The Thursday, June 12, ruling from Tribal Court Chief Judge Raquel Montoya-Lewis stems from a March 2014 Nooksack Court of Appeals ruling. The appeals judge panel had ordered a halt to the process of removing people from tribal enrollment rosters until the tribal council could draw up an ordinance spelling out the procedures for stripping people of tribal membership. Such an ordinance also would require approval from the U.S. Bureau of Indian Affairs, the appeals court ruled.

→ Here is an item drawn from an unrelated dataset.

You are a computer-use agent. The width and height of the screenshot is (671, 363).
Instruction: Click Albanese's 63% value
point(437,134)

But in mid-May the tribal council began sending out new notices to some members of the affected families, scheduling July disenrollment hearings before the tribal council under the terms of a 2005 tribal membership ordinance that received BIA approval in 2006. Gabe Galanda, the Seattle attorney representing the threatened families, went back to court to challenge the legality of that maneuver.

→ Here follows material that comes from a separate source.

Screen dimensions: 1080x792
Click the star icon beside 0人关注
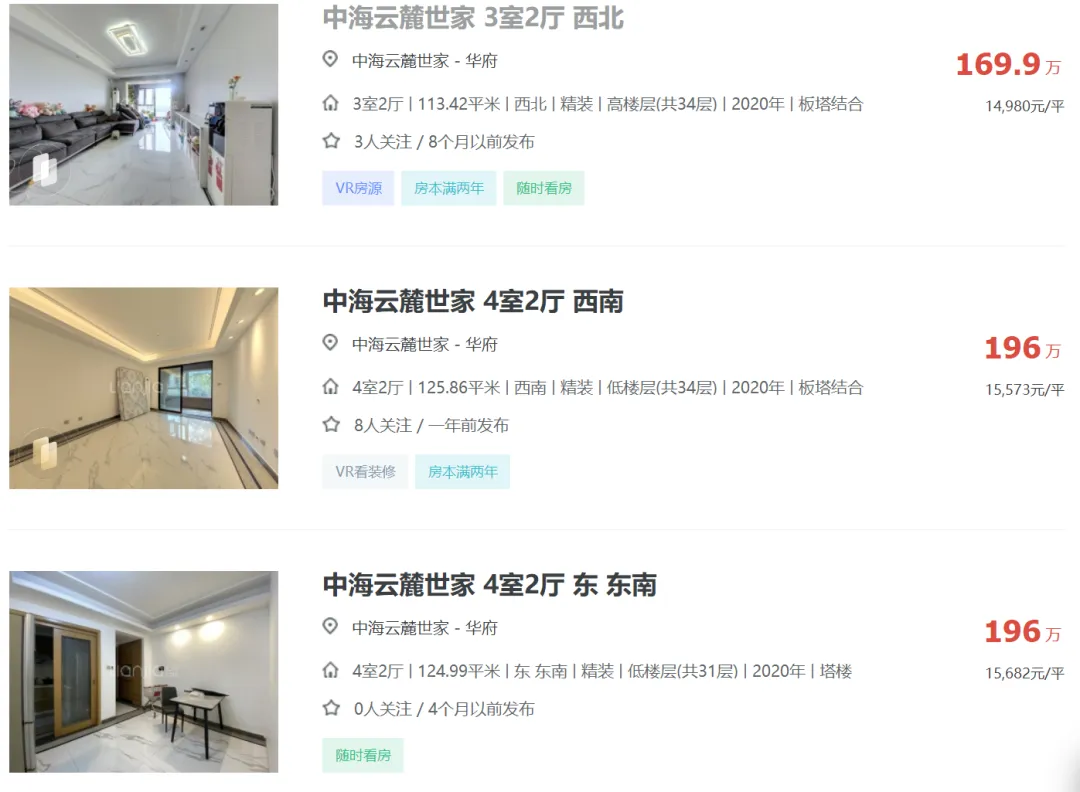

After an earlier hearing, Montoya-Lewis agreed that the tribal council was out of bounds.
“This approach appears to be an attempt to circumvent the very clear holdings of the Court of Appeals,” Montoya-Lewis wrote.
While the judge’s ruling delays the move to strip the 306 of tribal membership, it likely will not stop it. There appears to be no legal obstacle to the process, once the tribal council passes the necessary ordinance and gets federal approval. Nooksack Tribal Council Chairman Bob Kelly, who has pushed for the disenrollment, was recently reelected and has the support of a majority of council members.
The disenrollment controversy began in early 2013 after Kelly and a majority of other council members agreed that members of the Rabang, Rapada and Narte-Gladstone families had been incorrectly enrolled in the 2,000-member tribe in the 1980s, and their enrollments should be revoked.
Since then, members of the affected families have mounted a vigorous legal and public relations effort to retain their Nooksack membership. That membership entitles them to a wide range of benefits, among them fishing rights, health care, access to tribal housing and small cash payments for Christmas and back-to-school expenses.
Those facing the loss of tribal membership have based their membership claim on their descent from Annie George, who died in 1949. Members of those three families have introduced evidence that Annie George was Nooksack, but those who want the three families out have noted that George’s name does not appear on a list of those who got original allotments of tribal land or on a 1942 tribal census, and those two criteria determine legal eligibility for membership.